■ Document section ■
* * *

Author Topic: Velosolo Club


Velosolo Club
« on: October 28, 2013 »
I hereby announce formation of the Velosolo Club, simultaneously and in all dimensions. The idea behind the club is very simple. It's for people who ride alone.

Rules are as follows:
- Dress is informal, meaning cycling kit isn't required to go on a club ride (though you may change your mind when this gets its fire safety certificate). Rapha may only be worn if slept in.
- Any type of bicycle may be ridden, as long as at least one component has been changed from the original spec.
- Stop at red lights, go like a bat out of hell when they turn green. If you can go like a bat out of hell. If you can't, no worries.

- Club members keep calm under all circumstances.
- Other riding customs as your experience and sense of propriety dictate.
- Minimum club ride distance is as follows: any ride which takes longer than the preparation for that ride.
- More or fewer rules as they become necessary.

No affiliation with the online shop of the same name.

Enjoys reciprocal clubhouse privileges with The Zero Club.


club run
« Reply #1 on: October 29, 2013 »
Back from a ride under the auspices of the club. The usual circuit. Bumped into a few other cyclists who I believe were members as well, but one of the club rules is to eschew showy introductions and just get on with it. Showed form honking (another rule: honking is fine if you don't do it out loud) up The Big Hill; shall update Strava in the coolness of the evening. I don't have a computer fitted to the bike, so all speeds are estimates based on when I pass a certain gnarled tree.

* * *

■ Material ■
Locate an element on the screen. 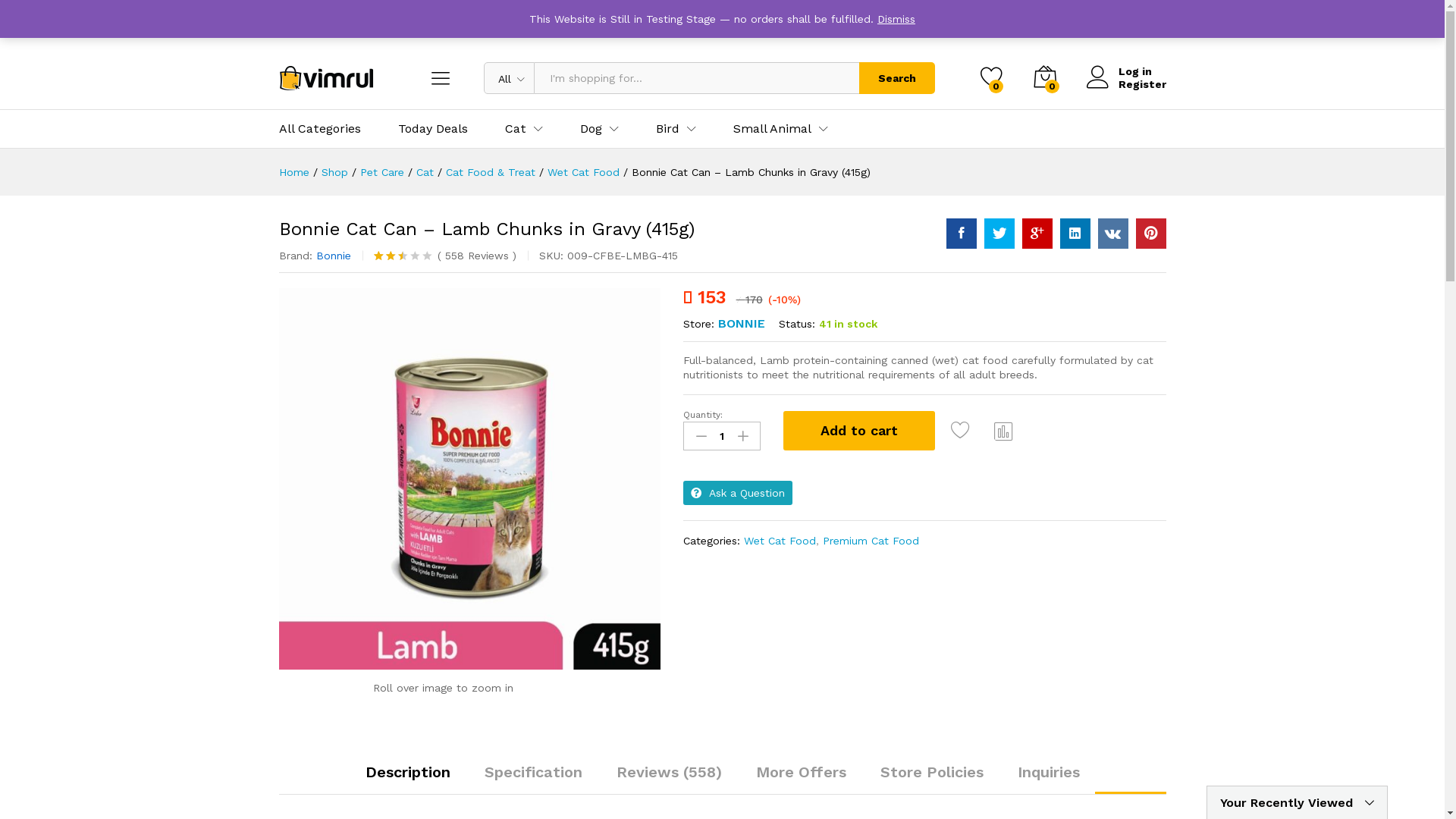  '( 558 Reviews )' is located at coordinates (474, 254).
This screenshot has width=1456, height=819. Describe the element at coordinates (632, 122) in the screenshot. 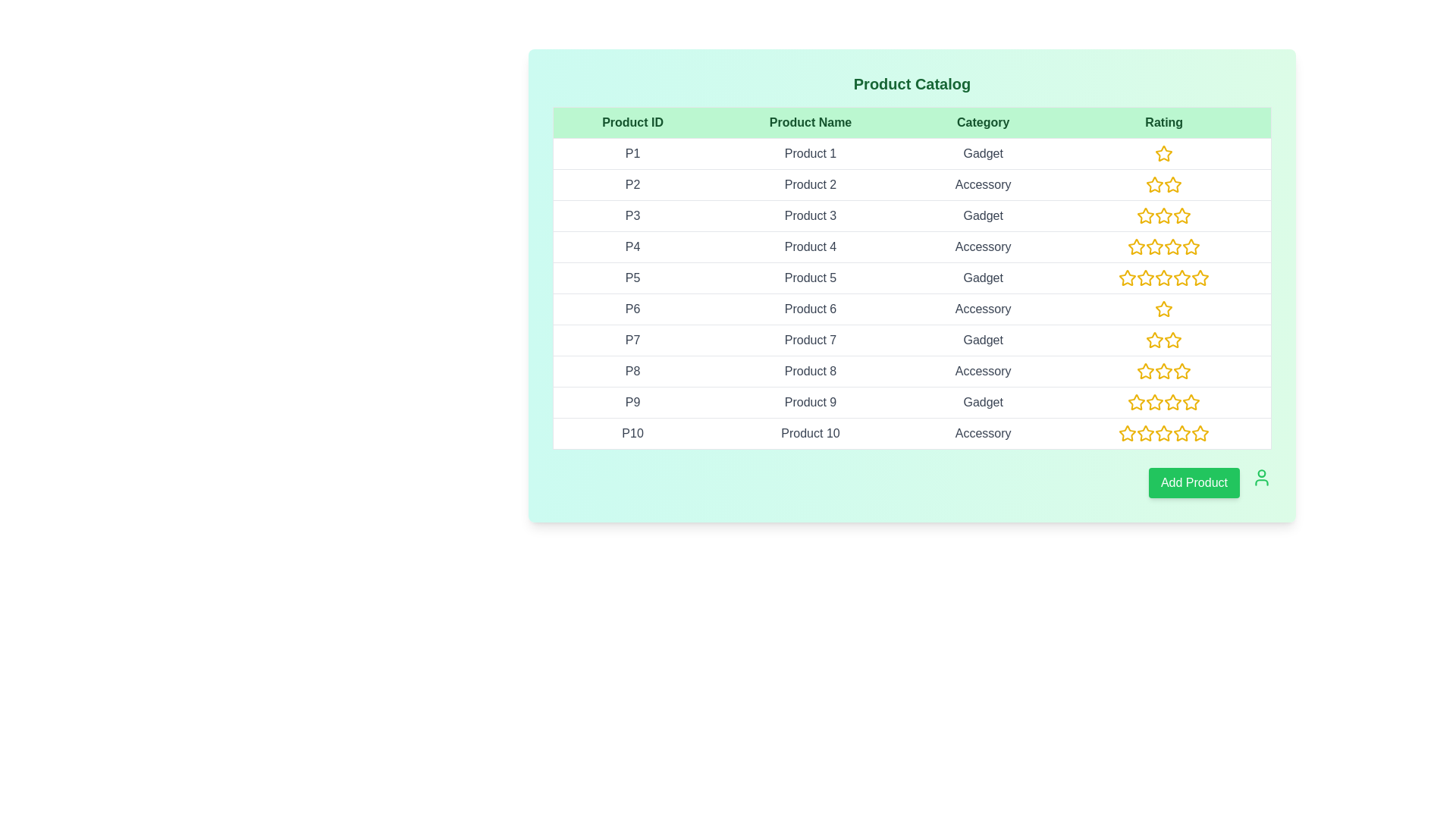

* * *

■ Set tasks ■
a: In the Velosolo Club post, what is the minimum club ride distance?
b: Transcribe the stretch of the Velosolo Club post from "Author Topic: Velosolo" through "of propriety dictate.".
None of the data is needed here.

■ Set of answers ■
a: Any ride that takes longer than the preparation for that ride.

b:
Author Topic: Velosolo Club


Velosolo Club
« on: October 28, 2013 »
I hereby announce formation of the Velosolo Club, simultaneously and in all dimensions. The idea behind the club is very simple. It's for people who ride alone.

Rules are as follows:
- Dress is informal, meaning cycling kit isn't required to go on a club ride (though you may change your mind when this gets its fire safety certificate). Rapha may only be worn if slept in.
- Any type of bicycle may be ridden, as long as at least one component has been changed from the original spec.
- Stop at red lights, go like a bat out of hell when they turn green. If you can go like a bat out of hell. If you can't, no worries.

- Club members keep calm under all circumstances.
- Other riding customs as your experience and sense of propriety dictate.